Stored items
....

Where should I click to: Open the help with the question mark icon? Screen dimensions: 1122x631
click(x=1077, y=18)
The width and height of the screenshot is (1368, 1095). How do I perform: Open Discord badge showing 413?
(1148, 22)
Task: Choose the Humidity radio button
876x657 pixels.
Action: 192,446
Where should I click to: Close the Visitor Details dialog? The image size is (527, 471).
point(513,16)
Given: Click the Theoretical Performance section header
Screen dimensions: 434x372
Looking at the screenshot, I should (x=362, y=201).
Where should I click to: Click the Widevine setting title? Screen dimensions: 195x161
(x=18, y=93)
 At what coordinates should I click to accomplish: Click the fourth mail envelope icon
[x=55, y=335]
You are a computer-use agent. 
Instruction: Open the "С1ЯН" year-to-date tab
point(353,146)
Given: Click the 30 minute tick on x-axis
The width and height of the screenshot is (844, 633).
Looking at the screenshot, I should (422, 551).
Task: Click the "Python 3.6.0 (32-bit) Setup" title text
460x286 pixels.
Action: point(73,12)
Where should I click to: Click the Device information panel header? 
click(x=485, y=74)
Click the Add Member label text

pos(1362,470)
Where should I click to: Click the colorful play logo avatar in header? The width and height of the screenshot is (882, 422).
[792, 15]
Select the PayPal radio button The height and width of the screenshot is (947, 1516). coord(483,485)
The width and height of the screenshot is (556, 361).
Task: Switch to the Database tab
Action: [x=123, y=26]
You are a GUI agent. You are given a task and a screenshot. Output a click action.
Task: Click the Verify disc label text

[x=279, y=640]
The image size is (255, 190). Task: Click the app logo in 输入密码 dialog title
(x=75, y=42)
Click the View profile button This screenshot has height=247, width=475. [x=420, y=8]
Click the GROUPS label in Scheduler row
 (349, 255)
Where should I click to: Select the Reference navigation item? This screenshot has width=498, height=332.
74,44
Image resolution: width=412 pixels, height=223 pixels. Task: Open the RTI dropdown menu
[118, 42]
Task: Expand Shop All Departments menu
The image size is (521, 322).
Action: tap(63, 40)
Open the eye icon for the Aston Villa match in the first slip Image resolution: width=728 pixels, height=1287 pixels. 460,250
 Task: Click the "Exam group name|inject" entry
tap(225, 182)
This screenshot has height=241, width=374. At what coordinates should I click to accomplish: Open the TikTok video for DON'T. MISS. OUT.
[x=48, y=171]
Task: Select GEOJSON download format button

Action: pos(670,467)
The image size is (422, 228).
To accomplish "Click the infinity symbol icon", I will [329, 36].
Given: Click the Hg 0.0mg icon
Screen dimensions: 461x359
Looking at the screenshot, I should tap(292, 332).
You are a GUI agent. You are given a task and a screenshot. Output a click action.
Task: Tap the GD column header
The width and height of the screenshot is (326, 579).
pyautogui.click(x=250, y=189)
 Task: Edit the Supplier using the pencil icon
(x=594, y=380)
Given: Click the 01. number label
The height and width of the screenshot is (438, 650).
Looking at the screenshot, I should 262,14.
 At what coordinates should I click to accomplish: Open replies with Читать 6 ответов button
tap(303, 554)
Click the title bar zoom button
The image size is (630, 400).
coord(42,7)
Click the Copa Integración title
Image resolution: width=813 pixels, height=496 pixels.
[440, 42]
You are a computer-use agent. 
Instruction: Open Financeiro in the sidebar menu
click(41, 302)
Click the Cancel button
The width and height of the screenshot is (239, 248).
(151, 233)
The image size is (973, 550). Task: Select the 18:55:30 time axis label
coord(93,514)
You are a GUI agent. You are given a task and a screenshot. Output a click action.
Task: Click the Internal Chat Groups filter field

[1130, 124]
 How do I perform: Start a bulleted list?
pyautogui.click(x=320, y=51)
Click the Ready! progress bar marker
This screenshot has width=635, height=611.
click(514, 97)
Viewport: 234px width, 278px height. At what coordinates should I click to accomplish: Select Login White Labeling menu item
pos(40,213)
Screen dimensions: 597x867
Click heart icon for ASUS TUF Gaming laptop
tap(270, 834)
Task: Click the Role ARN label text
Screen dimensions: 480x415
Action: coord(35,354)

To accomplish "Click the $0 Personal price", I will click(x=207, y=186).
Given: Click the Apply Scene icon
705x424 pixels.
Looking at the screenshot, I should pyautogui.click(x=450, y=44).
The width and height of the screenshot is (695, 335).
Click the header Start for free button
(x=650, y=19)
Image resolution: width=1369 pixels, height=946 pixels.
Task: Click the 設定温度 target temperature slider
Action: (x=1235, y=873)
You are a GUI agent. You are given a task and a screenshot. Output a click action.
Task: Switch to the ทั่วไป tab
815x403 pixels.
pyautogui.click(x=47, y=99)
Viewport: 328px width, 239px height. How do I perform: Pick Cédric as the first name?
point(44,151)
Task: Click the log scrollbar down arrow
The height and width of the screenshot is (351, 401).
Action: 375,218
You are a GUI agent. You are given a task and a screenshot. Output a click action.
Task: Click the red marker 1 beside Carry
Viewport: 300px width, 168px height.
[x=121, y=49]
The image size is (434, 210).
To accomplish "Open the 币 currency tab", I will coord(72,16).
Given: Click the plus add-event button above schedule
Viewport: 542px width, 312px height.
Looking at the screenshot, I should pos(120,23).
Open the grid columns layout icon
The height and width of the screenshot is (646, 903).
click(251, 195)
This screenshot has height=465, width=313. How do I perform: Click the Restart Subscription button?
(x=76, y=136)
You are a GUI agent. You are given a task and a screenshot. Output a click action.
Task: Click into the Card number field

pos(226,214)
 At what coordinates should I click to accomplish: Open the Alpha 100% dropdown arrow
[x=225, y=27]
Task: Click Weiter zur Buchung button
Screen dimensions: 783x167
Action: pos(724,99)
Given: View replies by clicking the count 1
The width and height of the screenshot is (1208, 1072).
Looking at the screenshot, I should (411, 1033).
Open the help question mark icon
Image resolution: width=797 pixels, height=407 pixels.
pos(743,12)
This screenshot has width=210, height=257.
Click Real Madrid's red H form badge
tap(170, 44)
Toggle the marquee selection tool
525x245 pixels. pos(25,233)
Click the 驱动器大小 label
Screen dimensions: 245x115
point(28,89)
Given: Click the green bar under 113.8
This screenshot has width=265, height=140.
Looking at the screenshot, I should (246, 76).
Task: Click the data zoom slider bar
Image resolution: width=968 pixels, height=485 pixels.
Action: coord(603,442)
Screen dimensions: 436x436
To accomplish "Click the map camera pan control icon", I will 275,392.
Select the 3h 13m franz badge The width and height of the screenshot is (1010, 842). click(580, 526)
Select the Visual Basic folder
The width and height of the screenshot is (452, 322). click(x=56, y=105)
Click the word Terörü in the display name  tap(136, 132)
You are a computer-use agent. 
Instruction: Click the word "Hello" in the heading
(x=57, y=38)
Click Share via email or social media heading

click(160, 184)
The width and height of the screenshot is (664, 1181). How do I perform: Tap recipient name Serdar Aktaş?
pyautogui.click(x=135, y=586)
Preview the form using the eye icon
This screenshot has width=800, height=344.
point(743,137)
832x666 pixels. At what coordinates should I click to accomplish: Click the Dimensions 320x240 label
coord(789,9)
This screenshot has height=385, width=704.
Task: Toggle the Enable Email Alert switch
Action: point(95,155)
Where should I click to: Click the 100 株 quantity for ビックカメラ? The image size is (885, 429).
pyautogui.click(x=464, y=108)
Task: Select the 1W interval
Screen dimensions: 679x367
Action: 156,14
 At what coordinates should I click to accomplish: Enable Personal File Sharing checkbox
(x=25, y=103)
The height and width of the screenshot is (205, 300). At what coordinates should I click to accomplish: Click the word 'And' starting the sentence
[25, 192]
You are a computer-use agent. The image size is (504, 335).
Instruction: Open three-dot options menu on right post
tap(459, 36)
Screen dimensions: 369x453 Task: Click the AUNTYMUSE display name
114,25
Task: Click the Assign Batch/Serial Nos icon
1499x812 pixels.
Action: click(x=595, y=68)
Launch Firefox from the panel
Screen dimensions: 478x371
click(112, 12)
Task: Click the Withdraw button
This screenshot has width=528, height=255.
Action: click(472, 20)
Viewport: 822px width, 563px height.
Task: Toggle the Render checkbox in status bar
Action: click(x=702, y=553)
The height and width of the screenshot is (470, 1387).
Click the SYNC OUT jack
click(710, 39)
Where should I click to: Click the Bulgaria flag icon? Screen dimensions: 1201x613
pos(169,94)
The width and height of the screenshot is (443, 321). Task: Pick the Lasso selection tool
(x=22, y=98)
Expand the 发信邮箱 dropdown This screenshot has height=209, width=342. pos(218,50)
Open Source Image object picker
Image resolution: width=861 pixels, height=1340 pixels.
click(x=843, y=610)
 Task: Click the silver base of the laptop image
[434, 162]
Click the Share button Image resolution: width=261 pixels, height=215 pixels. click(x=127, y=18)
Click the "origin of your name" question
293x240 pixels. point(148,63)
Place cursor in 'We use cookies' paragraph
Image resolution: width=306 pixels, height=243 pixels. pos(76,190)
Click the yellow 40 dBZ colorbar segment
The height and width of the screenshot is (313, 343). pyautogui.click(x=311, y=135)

....

What this task involves:
Pick from the records each line that contains the word "will" and show it.

Solution:
To accomplish "Click the infinity symbol icon", I will [329, 36].
To accomplish "Click the $0 Personal price", I will click(x=207, y=186).
To accomplish "Open the 币 currency tab", I will coord(72,16).
To accomplish "Click the map camera pan control icon", I will 275,392.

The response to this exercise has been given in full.